[Pixel coordinate grounding data]

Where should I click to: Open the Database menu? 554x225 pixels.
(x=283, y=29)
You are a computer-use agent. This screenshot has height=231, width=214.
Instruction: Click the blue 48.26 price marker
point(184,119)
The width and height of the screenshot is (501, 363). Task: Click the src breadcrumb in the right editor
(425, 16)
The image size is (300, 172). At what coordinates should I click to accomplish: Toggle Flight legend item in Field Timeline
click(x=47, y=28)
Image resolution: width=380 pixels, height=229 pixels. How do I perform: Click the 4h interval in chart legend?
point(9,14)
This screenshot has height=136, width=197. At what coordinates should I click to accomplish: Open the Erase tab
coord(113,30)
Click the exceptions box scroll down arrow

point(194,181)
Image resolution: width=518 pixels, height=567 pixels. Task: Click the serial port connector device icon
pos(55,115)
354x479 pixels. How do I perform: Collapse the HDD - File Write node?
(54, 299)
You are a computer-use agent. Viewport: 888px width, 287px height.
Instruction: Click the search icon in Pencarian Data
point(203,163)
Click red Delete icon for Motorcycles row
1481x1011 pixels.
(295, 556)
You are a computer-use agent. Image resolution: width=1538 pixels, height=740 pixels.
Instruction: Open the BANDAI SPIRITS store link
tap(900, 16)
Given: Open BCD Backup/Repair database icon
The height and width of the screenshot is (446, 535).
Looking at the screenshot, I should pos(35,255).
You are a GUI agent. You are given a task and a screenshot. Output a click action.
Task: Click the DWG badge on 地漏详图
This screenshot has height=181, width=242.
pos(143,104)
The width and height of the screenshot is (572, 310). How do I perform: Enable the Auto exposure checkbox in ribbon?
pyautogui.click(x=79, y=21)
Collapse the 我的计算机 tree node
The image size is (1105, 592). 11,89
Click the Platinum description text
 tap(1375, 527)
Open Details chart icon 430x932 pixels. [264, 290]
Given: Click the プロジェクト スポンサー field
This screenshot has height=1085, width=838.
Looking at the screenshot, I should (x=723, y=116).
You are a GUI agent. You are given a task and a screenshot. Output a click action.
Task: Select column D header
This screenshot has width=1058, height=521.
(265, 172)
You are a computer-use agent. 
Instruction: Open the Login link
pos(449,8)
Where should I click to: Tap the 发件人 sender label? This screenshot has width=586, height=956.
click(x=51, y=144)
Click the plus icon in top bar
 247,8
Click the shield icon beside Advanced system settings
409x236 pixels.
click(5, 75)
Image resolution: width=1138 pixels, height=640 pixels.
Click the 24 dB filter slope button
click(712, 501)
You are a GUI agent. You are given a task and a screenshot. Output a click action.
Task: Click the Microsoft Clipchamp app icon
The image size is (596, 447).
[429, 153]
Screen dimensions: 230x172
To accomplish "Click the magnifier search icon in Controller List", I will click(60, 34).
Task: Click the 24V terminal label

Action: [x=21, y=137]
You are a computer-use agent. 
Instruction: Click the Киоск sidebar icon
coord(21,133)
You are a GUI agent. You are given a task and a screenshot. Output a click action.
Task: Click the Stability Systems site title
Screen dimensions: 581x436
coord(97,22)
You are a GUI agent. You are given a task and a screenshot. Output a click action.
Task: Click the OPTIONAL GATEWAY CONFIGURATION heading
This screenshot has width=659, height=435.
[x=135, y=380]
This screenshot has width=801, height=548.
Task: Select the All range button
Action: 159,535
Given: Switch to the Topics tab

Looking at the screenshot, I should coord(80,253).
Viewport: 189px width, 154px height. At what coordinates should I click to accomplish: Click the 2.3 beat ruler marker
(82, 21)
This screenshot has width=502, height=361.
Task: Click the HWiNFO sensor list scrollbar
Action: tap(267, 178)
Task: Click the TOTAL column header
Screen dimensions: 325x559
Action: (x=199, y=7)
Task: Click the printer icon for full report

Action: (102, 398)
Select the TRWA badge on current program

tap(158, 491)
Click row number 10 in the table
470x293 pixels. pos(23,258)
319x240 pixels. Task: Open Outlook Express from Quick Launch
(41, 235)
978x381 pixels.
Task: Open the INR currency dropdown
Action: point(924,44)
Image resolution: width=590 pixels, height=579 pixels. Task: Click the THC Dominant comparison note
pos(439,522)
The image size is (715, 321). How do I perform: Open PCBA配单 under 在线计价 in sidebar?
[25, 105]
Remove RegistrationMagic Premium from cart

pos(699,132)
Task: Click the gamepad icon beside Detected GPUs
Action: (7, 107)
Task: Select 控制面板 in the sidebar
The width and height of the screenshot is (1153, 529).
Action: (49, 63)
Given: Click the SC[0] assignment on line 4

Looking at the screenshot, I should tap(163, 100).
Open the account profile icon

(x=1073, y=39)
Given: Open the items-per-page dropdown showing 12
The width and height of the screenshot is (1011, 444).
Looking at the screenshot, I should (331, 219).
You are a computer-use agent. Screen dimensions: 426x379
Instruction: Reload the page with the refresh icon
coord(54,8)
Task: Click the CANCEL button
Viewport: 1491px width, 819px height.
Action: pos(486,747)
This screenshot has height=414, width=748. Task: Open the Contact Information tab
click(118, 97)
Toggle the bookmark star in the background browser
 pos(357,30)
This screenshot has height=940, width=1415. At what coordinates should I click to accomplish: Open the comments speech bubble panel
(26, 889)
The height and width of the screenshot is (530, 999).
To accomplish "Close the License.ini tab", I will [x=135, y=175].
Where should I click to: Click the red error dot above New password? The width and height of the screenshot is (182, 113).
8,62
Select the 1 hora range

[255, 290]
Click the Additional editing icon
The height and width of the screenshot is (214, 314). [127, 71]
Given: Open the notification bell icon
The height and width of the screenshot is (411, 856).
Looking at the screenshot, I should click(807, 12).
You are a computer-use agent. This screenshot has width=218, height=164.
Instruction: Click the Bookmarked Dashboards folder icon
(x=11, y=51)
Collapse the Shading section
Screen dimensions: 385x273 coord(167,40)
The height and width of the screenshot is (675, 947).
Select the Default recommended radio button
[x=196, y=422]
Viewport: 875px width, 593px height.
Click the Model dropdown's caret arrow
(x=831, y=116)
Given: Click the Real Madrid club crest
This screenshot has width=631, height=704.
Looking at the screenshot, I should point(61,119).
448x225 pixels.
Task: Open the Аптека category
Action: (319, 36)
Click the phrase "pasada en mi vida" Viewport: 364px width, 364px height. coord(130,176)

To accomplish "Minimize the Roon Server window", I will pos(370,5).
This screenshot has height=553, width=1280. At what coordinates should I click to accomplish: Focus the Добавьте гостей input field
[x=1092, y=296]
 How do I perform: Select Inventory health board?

Task description:
What lines in the records contain the word "column"? Return each one.

Answer:
Task: Select column D header
Task: Click the TOTAL column header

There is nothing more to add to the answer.